• EXERCISE OBJECTIVE
Express the data between the lines holding "1556x616 pixels. How" and "Action: click(x=35, y=212)", inclusive, as a two-column CSV with the headers instruction and response, one row per text-and-answer pair. Put each value in its own quoted field and replace line breaks with spaces.

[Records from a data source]
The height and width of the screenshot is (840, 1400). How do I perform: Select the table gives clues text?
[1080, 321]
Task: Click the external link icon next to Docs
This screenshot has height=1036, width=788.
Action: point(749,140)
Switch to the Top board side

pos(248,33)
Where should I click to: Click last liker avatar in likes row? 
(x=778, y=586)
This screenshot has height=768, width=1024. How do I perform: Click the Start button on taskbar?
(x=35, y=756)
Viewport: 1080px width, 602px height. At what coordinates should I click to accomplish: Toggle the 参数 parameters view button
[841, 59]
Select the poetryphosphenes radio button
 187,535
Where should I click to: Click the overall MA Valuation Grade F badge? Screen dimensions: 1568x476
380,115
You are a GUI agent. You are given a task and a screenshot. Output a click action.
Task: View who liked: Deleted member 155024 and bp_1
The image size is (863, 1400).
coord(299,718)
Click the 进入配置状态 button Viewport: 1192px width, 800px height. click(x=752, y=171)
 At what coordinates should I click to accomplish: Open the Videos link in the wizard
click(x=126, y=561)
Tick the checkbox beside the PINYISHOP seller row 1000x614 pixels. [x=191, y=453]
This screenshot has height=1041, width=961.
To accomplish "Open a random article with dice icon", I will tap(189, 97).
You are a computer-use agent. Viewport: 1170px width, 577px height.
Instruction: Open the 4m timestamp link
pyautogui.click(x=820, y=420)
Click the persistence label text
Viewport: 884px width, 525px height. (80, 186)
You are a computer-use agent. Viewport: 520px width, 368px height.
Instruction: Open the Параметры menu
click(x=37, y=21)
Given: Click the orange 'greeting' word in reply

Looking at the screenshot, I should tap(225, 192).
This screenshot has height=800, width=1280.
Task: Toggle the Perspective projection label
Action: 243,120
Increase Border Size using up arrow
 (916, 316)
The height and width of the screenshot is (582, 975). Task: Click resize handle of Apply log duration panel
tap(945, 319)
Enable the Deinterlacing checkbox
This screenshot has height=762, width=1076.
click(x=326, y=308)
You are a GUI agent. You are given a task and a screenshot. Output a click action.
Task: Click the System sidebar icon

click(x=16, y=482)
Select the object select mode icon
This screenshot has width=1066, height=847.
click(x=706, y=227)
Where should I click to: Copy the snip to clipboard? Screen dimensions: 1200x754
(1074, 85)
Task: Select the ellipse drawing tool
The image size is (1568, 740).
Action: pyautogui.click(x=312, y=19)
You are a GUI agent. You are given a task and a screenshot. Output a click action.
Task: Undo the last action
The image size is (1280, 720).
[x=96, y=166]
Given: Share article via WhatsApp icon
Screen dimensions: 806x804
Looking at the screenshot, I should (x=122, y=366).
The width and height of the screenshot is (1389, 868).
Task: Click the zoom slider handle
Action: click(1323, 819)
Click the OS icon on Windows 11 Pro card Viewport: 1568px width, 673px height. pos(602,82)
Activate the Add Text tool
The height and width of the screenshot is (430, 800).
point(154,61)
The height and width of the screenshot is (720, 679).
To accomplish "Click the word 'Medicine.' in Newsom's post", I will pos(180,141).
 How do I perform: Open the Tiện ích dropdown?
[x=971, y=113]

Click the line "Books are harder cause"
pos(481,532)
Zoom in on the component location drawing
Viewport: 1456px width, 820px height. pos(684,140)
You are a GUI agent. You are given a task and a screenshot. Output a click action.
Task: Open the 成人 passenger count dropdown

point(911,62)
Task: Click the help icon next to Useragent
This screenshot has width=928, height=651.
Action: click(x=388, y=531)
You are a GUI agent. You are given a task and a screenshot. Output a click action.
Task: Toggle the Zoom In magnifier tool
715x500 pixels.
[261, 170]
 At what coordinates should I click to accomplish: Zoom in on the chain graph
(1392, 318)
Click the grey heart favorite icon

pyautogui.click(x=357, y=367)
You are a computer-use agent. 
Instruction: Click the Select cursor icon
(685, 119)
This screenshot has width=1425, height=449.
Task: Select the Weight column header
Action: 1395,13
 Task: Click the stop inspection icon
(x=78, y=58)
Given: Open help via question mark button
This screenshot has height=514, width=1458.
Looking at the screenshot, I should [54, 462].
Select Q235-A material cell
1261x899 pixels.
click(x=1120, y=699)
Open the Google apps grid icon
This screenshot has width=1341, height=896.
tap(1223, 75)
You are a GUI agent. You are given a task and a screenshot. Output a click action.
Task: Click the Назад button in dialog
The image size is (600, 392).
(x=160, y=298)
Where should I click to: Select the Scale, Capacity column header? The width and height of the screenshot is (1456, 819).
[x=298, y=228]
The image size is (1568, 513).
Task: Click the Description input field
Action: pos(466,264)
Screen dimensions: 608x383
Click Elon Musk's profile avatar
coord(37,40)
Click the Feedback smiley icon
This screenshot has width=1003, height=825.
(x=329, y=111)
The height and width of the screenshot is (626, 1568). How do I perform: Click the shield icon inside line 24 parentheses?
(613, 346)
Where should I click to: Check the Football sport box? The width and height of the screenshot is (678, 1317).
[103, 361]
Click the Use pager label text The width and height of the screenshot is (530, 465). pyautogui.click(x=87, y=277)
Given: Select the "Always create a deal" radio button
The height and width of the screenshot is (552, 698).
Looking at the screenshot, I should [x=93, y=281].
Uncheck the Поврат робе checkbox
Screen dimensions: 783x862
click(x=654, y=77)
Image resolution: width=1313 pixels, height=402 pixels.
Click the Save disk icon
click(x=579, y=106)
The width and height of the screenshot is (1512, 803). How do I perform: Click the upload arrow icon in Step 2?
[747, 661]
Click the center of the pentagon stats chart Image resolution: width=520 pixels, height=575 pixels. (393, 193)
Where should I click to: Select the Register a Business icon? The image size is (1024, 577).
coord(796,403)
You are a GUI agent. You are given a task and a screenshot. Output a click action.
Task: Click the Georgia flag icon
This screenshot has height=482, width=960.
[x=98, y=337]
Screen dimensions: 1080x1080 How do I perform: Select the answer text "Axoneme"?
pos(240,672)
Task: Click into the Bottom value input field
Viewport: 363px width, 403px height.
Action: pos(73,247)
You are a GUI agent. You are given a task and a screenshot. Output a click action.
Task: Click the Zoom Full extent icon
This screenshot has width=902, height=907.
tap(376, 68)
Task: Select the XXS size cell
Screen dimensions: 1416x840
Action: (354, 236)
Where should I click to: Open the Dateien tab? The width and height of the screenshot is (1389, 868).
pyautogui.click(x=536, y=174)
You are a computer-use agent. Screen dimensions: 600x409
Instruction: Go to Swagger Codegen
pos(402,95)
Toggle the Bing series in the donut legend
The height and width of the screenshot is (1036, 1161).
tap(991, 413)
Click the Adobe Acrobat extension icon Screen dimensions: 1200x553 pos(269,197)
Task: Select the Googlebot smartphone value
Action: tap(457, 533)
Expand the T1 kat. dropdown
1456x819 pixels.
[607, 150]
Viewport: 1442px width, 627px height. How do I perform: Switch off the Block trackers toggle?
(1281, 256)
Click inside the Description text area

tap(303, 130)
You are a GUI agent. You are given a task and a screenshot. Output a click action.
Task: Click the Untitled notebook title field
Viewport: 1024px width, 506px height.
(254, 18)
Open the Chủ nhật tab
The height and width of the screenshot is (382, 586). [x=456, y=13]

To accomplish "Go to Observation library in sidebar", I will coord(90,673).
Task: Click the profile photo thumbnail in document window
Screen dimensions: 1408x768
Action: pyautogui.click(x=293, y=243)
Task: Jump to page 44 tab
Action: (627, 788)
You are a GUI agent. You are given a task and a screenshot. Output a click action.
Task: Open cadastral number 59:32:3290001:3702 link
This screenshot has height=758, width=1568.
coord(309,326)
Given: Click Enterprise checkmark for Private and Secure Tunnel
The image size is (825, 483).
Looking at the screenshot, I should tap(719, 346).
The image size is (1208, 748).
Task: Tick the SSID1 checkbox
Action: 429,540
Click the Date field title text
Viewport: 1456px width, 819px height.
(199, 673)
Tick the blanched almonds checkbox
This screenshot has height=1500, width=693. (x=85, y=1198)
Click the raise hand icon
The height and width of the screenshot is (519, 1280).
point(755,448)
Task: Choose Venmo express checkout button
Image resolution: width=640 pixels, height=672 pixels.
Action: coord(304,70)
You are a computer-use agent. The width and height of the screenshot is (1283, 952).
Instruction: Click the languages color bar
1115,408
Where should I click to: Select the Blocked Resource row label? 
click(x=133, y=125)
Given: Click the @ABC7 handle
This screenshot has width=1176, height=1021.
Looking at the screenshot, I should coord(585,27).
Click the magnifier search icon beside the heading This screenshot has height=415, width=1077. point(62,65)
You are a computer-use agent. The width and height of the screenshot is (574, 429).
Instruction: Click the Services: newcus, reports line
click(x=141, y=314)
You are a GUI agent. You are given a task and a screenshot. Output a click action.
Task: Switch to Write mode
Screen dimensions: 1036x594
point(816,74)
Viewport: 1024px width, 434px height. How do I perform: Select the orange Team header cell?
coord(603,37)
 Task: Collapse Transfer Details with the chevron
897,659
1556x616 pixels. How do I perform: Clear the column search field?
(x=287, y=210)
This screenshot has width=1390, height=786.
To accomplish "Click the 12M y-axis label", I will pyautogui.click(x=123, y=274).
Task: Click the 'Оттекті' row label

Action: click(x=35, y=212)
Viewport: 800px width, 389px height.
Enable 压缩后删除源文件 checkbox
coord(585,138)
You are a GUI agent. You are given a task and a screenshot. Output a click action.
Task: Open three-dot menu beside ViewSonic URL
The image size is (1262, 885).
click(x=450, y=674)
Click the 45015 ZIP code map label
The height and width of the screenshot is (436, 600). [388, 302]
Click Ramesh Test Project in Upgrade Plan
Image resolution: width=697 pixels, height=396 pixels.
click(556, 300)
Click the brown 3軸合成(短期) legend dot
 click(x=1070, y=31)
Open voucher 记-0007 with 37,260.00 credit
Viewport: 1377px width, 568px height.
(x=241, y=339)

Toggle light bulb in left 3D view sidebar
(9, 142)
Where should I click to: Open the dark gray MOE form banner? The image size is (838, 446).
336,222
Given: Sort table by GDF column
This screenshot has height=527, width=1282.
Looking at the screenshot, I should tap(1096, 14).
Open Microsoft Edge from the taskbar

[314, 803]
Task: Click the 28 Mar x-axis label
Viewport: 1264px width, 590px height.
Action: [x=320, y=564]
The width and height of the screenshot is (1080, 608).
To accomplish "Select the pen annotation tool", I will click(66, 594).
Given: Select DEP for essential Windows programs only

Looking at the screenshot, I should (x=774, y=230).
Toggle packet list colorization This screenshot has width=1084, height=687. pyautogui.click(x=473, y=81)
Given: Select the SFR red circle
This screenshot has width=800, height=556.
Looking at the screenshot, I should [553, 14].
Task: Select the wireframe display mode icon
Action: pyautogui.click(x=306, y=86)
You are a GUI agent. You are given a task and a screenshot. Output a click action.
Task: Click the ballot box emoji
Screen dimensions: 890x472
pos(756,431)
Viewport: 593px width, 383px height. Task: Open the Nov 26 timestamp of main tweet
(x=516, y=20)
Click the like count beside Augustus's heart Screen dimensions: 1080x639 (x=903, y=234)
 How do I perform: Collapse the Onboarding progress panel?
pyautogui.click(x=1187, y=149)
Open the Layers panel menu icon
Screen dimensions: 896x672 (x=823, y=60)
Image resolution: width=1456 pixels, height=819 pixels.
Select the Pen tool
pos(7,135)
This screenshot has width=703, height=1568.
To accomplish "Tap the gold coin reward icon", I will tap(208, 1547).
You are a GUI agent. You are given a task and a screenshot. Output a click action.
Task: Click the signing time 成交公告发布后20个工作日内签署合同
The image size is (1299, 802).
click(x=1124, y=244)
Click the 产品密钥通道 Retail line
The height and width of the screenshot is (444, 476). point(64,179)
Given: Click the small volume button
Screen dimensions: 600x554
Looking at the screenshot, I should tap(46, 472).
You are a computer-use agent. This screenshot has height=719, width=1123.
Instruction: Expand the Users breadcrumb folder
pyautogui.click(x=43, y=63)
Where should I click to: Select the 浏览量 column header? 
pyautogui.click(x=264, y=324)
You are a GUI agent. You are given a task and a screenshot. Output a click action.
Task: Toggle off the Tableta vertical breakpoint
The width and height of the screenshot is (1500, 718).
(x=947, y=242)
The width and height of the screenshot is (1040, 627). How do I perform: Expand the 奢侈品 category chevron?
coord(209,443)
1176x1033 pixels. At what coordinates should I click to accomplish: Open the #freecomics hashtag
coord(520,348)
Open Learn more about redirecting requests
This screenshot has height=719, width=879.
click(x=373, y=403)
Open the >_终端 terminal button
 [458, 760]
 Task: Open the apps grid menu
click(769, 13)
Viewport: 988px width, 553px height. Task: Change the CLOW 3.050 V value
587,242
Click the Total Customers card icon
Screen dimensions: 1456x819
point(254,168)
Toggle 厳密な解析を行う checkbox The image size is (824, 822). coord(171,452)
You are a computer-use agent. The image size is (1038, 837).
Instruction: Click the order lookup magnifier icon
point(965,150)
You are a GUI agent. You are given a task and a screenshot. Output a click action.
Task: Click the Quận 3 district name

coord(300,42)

• OUTPUT OF THE TASK
instruction,response
"1556x616 pixels. How do I perform: Clear the column search field?","(x=287, y=210)"
"This screenshot has width=1390, height=786. To accomplish ""Click the 12M y-axis label"",","I will pyautogui.click(x=123, y=274)."
"Task: Click the 'Оттекті' row label","Action: click(x=35, y=212)"